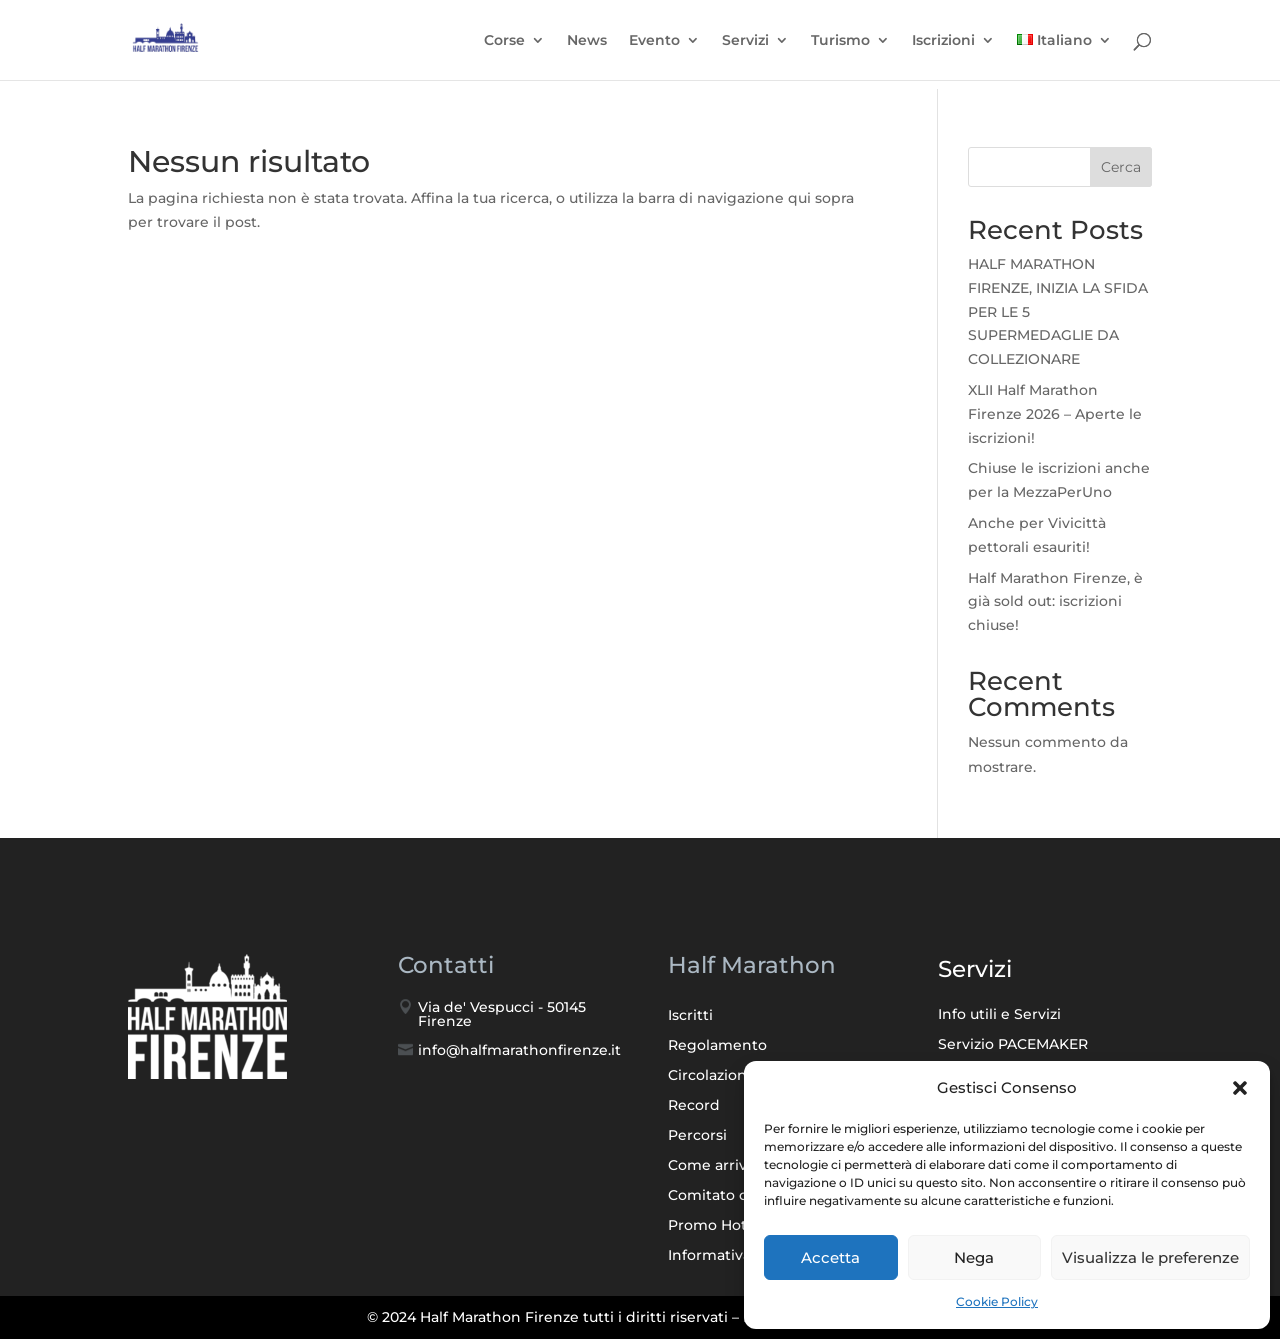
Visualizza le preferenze (1150, 1257)
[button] (1240, 1088)
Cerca (1121, 167)
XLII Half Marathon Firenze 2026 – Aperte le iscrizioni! (1055, 414)
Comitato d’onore (731, 1196)
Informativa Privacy (737, 1256)
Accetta (830, 1257)
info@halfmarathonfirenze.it (519, 1050)
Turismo (840, 46)
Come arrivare (719, 1166)
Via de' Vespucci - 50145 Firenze (502, 1014)
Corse (504, 46)
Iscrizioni (943, 46)
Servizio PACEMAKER (1013, 1045)
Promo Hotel (714, 1226)
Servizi (745, 46)
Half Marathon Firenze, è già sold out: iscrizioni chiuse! (1055, 602)
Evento (654, 46)
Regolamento (717, 1046)
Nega (974, 1257)
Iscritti (690, 1016)
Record (694, 1106)
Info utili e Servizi (999, 1015)
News (587, 46)
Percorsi (697, 1136)
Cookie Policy (997, 1301)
· · ·
- [What you have to do]: Rewrite all of the records above, substituting "Maratonina di Firenze" for every occurrence of "Half Marathon Firenze" and leaving everything else unchanged. Omit the pictures from your answer.

- [Solved exercise]:
Visualizza le preferenze (1150, 1257)
[button] (1240, 1088)
Cerca (1121, 167)
XLII Maratonina di Firenze 2026 – Aperte le iscrizioni! (1055, 414)
Comitato d’onore (731, 1196)
Informativa Privacy (737, 1256)
Accetta (830, 1257)
info@halfmarathonfirenze.it (519, 1050)
Turismo (840, 46)
Come arrivare (719, 1166)
Via de' Vespucci - 50145 Firenze (502, 1014)
Corse (504, 46)
Iscrizioni (943, 46)
Servizio PACEMAKER (1013, 1045)
Promo Hotel (714, 1226)
Servizi (745, 46)
Maratonina di Firenze, è già sold out: iscrizioni chiuse! (1055, 602)
Evento (654, 46)
Regolamento (717, 1046)
Nega (974, 1257)
Iscritti (690, 1016)
Record (694, 1106)
Info utili e Servizi (999, 1015)
News (587, 46)
Percorsi (697, 1136)
Cookie Policy (997, 1301)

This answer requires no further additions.